A Christian-Backed Test Is Being Pushed Into Public Universities. There’s No Evidence It Works.
The big picture: The Classic Learning Test, created by a religious scholar and backed by conservative activists, is being mandated by Republican state legislatures for acceptance at public universities. The test draws heavily from Christian theologians and Western canon. Its board is dominated by conservative and religious organization leaders. 183,000 students took it last year. There are no peer-reviewed studies demonstrating it predicts college readiness. Major public universities like UNC Chapel Hill now accept it.
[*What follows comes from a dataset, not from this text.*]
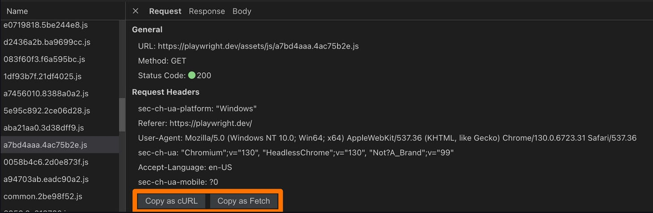Select highlighted a7bd4aaa.4ac75b2e.js row
653x213 pixels.
pyautogui.click(x=59, y=145)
Why it matters: Even the CLT’s own website says “teachers will teach towards the test.” If states require universities to accept it, the material it draws from — Christian theology, Western canon selected by a conservative board — will shape what gets taught in classrooms. That structurally advantages students from one religious and cultural background over others. AND from the party that’s spent years accusing the left of pushing ideology in schools, this is a remarkable act of hypocrisy.
The test: Created in 2015 by Jeremy Tate to “reconnect knowledge and virtue.” Pulls from 160+ authors going back to Mesopotamia. No calculators. Longer passages than SAT/ACT. More than two dozen authors are Christian saints, theologians, or religious thinkers. Tate: “I don’t think anyone in the West can be considered seriously educated without some knowledge of the Christian intellectual tradition, including the Bible.”
The people behind it: Advisors include Christopher Rufo and Hillsdale College leaders. Majority of board members work for Christian or conservative organizations. Gained traction in 2023 with DeSantis’s support. Embraced by the “classical education movement” — largely Christian and homeschool communities. Over 350 universities accept it (mostly private Christian colleges), but now UNC Chapel Hill and other public universities are on board.
The evidence gap: No peer-reviewed studies on CLT predicting college readiness. One unpublished study from a conservative Christian college in Pennsylvania looked at 235 students. It hasn’t appeared in any academic journal. It doesn’t compare the CLT to the SAT or ACT. The SAT and ACT have decades of data from tens of millions of students. Testing officials say the tests may not even be similar enough to compare.
The legislative push: Indiana and Arkansas passed bills requiring public universities to accept the CLT. Ohio is moving in the same direction. North Carolina, Louisiana, Oklahoma, and Wyoming are on board. 183,000 students took it last year, up from 300 a decade ago.
By the numbers:
183,000 — students who took the CLT last year
300 — students who took it a decade ago
350+ — universities accepting CLT scores
235 — students in the one supporting study
0 — peer-reviewed studies on CLT predicting college readiness
160+ — authors in the CLT’s passage bank
24+ — of those authors are Christian saints, theologians, or religious thinkers
The bottom line: A test built around Christian theology and Western canon, backed by conservative activists, with no peer-reviewed evidence of effectiveness, is being mandated by Republican legislatures for public university acceptance. The CLT’s own website says teachers will teach toward the test. That means the material a conservative board selected will shape what students learn. It advantages kids from one tradition and disadvantages everyone else. AND the party pushing it is the same one that’s spent years accusing the other side of ideological indoctrination. The hypocrisy is the quiet part they’re not even bothering to say quietly anymore.